[THE PROBLEM] Change "Identify the location of" to "Find the position of" wherever it occurs in the lines below, and leave everything else untouched.

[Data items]
---
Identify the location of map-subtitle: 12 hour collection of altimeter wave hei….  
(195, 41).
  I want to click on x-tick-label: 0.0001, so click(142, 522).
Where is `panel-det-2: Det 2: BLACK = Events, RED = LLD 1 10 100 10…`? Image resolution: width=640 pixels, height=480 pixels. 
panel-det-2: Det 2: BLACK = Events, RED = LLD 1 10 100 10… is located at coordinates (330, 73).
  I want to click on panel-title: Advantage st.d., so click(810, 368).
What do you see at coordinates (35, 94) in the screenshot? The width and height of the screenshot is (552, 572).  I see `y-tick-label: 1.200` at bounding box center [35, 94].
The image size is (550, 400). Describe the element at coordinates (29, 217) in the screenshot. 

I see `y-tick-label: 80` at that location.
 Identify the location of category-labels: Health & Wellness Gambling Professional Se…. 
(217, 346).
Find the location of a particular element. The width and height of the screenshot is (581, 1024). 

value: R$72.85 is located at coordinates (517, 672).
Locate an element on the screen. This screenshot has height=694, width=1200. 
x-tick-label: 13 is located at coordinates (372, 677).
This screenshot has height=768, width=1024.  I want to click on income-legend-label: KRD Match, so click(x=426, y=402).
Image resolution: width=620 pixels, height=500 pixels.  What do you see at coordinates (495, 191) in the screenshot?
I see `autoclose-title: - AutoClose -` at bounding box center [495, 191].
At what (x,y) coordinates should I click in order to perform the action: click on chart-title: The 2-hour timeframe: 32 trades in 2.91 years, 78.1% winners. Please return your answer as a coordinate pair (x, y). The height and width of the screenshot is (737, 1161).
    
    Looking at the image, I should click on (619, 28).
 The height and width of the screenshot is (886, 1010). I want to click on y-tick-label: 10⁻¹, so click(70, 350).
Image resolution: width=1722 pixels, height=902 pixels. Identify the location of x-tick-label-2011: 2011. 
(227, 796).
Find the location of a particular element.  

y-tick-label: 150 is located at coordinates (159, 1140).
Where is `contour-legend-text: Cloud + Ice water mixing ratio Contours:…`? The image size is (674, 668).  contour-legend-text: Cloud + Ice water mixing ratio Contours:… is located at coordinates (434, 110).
---
[ANSWER FOR THIS EXERCISE]
Find the position of map-subtitle: 12 hour collection of altimeter wave hei….  
(195, 41).
  I want to click on x-tick-label: 0.0001, so click(142, 522).
Where is `panel-det-2: Det 2: BLACK = Events, RED = LLD 1 10 100 10…`? Image resolution: width=640 pixels, height=480 pixels. 
panel-det-2: Det 2: BLACK = Events, RED = LLD 1 10 100 10… is located at coordinates (330, 73).
  I want to click on panel-title: Advantage st.d., so click(810, 368).
What do you see at coordinates (35, 94) in the screenshot? The width and height of the screenshot is (552, 572).  I see `y-tick-label: 1.200` at bounding box center [35, 94].
The image size is (550, 400). Describe the element at coordinates (29, 217) in the screenshot. 

I see `y-tick-label: 80` at that location.
 Find the position of category-labels: Health & Wellness Gambling Professional Se…. 
(217, 346).
Find the location of a particular element. The width and height of the screenshot is (581, 1024). 

value: R$72.85 is located at coordinates (517, 672).
Locate an element on the screen. This screenshot has height=694, width=1200. 
x-tick-label: 13 is located at coordinates (372, 677).
This screenshot has height=768, width=1024.  I want to click on income-legend-label: KRD Match, so click(x=426, y=402).
Image resolution: width=620 pixels, height=500 pixels.  What do you see at coordinates (495, 191) in the screenshot?
I see `autoclose-title: - AutoClose -` at bounding box center [495, 191].
At what (x,y) coordinates should I click in order to perform the action: click on chart-title: The 2-hour timeframe: 32 trades in 2.91 years, 78.1% winners. Please return your answer as a coordinate pair (x, y). The height and width of the screenshot is (737, 1161).
    
    Looking at the image, I should click on (619, 28).
 The height and width of the screenshot is (886, 1010). I want to click on y-tick-label: 10⁻¹, so click(70, 350).
Image resolution: width=1722 pixels, height=902 pixels. Find the position of x-tick-label-2011: 2011. 
(227, 796).
Find the location of a particular element.  

y-tick-label: 150 is located at coordinates (159, 1140).
Where is `contour-legend-text: Cloud + Ice water mixing ratio Contours:…`? The image size is (674, 668).  contour-legend-text: Cloud + Ice water mixing ratio Contours:… is located at coordinates (434, 110).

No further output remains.